Apple-backed (AAPL) DiDi Chuxing has received a license to operate a fleet of self-driving cars on a pilot basis in part of the Jiading district in Shanghai, China. Besides DiDi, SAIC and BMW also received permits at the World Autonomous Vehicle Ecosystem Conference on September 16.
Apple invested about $1 billion in DiDi in 2016. The investment was expected to boost both companies’ efforts in product research and development in the auto industry.
DiDi gets a license for self-driving cars
The license will initially allow DiDi to run up to 50 self-driving cars, which can be scaled up after an incident-free first six months. However, a driver will be required to be present in the vehicle. The self-driving car will be able to transport goods as well as passengers. Volunteers from the public, who will also be insured, will be allowed to ride in these vehicles.
These licenses are a significant boost to the autonomous car industry in China. Shanghai aims to expedite the commercial launch of autonomous vehicles, and the issuance of the permits is a step in that direction. According to a McKinsey report, the autonomous vehicle market will account for 66% of total passenger kilometers in China by 2040. The major players in the market, including NIO (NIO), Baidu (BIDU), and SAIC, are already making huge strides.
Last year, Shanghai awarded a license to NIO to test its autonomous vehicles on the road. To learn more about NIO, read Could NIO Be a Better Buy than Tesla? Baidu, another industry player, has a fleet of 300 Level 4 self-driving vehicles, which have already traveled 2 million kilometers across 13 cities. The company has a T4 road test license.
Apple’s self-driving car segment
Apple’s investment in DiDi showed its interest in the burgeoning auto industry in the world’s biggest market, China. On the investment front, DiDi’s founder and CEO, Cheng Wei, said, “The endorsement from Apple is an enormous encouragement and inspiration for our four-year-old company.

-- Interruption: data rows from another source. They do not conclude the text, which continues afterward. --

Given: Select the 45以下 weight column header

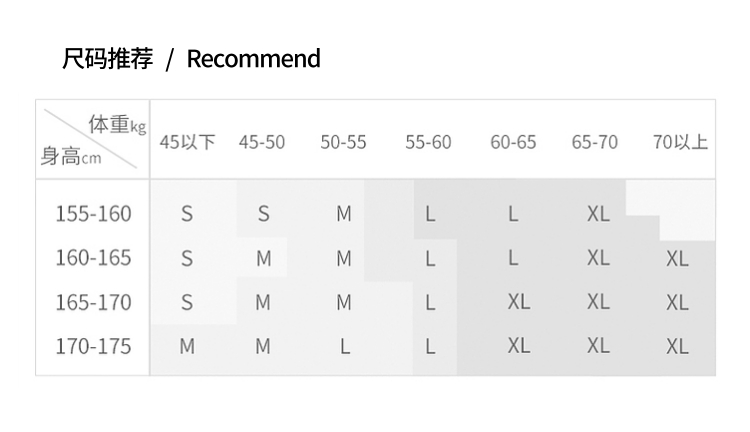Looking at the screenshot, I should (187, 142).
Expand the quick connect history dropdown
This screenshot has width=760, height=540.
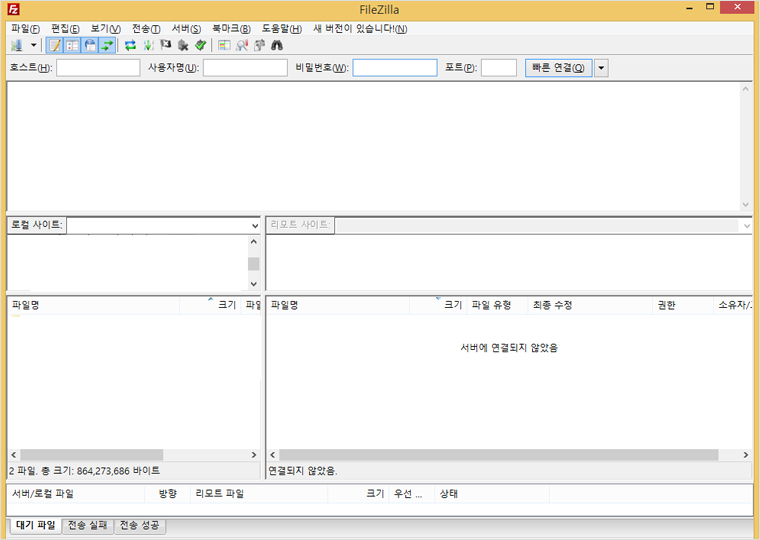point(602,68)
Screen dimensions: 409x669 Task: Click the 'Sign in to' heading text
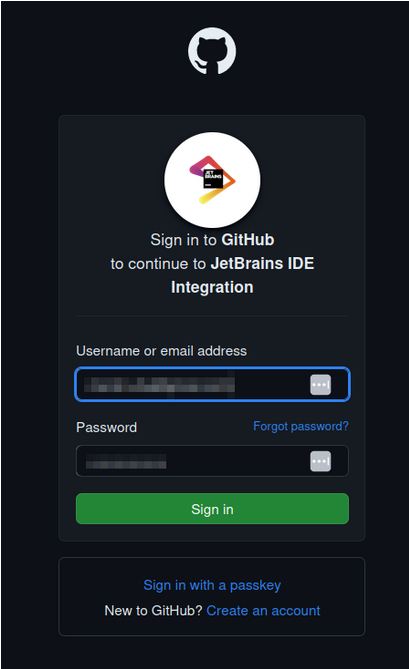(183, 240)
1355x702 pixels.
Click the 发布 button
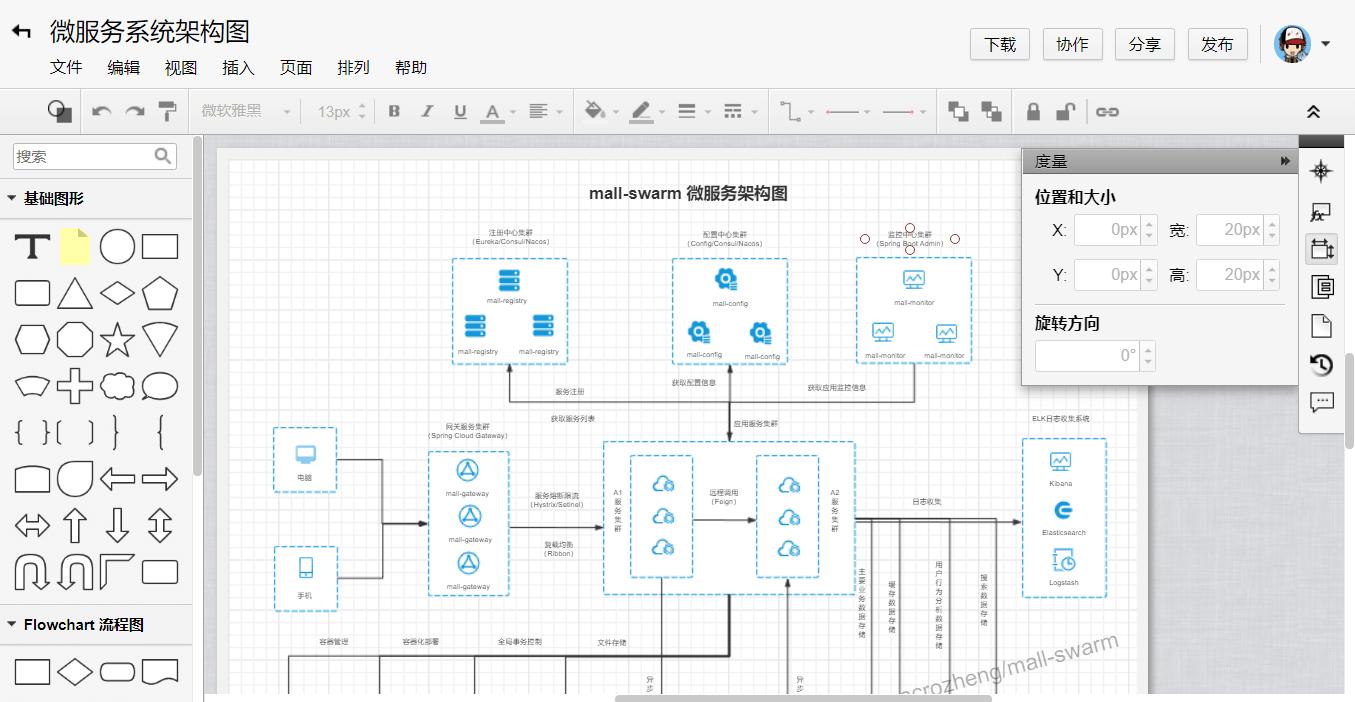(1217, 44)
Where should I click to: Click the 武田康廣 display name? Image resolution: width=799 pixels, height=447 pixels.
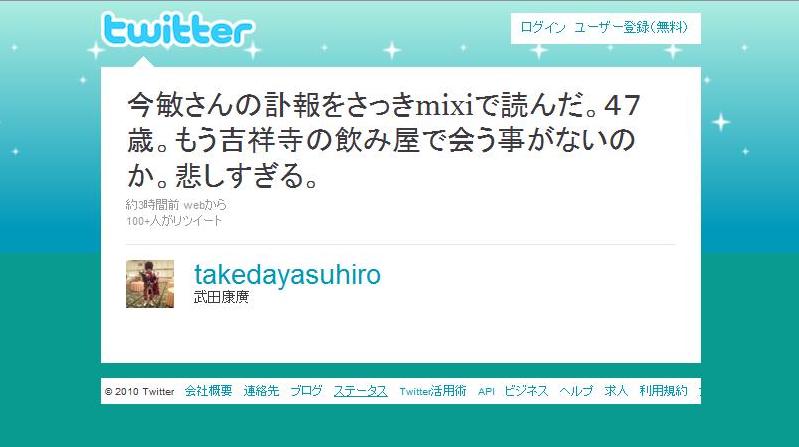(x=221, y=297)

Didi will work hard with our drivers, riders and global partners, to make available to every citizen flexible and reliable mobility choices, and help cities solve transportation, environmental and employment challenges.”
Apple’s efforts at home also seem to be yielding results. Recently, its autonomous vehicle segment got a boost via the acquisition of Drive.ai, which ran a fleet of autonomous test vehicles. The acquisition magnified Apple’s research team and technology capabilities.
The company’s open secret, Project Titan, also seems to be progressing well after initial hiccups. Though Apple geared the project toward the development of an autonomous system for various products, it might have had a team working on research and development for a self-driving car segment. The company recently tested its sensor technology in its self-driving car.
Peers in the robotaxi segment
Waymo has already started pilot runs of its self-driving cars in two places: Phoenix and Silicon Valley. The company has completed over 10,000 trips, with the majority being highly rated. The company expects to launch as many as 20,000 I-Pace vehicles in Waymo’s fleet of robotaxis in the first two years of production.
With its Model 3, Tesla is all set to launch its robotaxi fleet by 2020. These will be high-performance self-driving cars with minimal operating costs and high mileage. Owners will also be able to place their vehicles in Tesla’s ride-sharing network.
Honda has also invested in GM Cruise, which is planning to launch its fleet of self-driving vehicles. Moreover, Ford will launch geofenced self-driving cars with Ford Smart Mobility by 2021. The company has invested heavily in the segment and expects to lead the autonomous vehicle industry.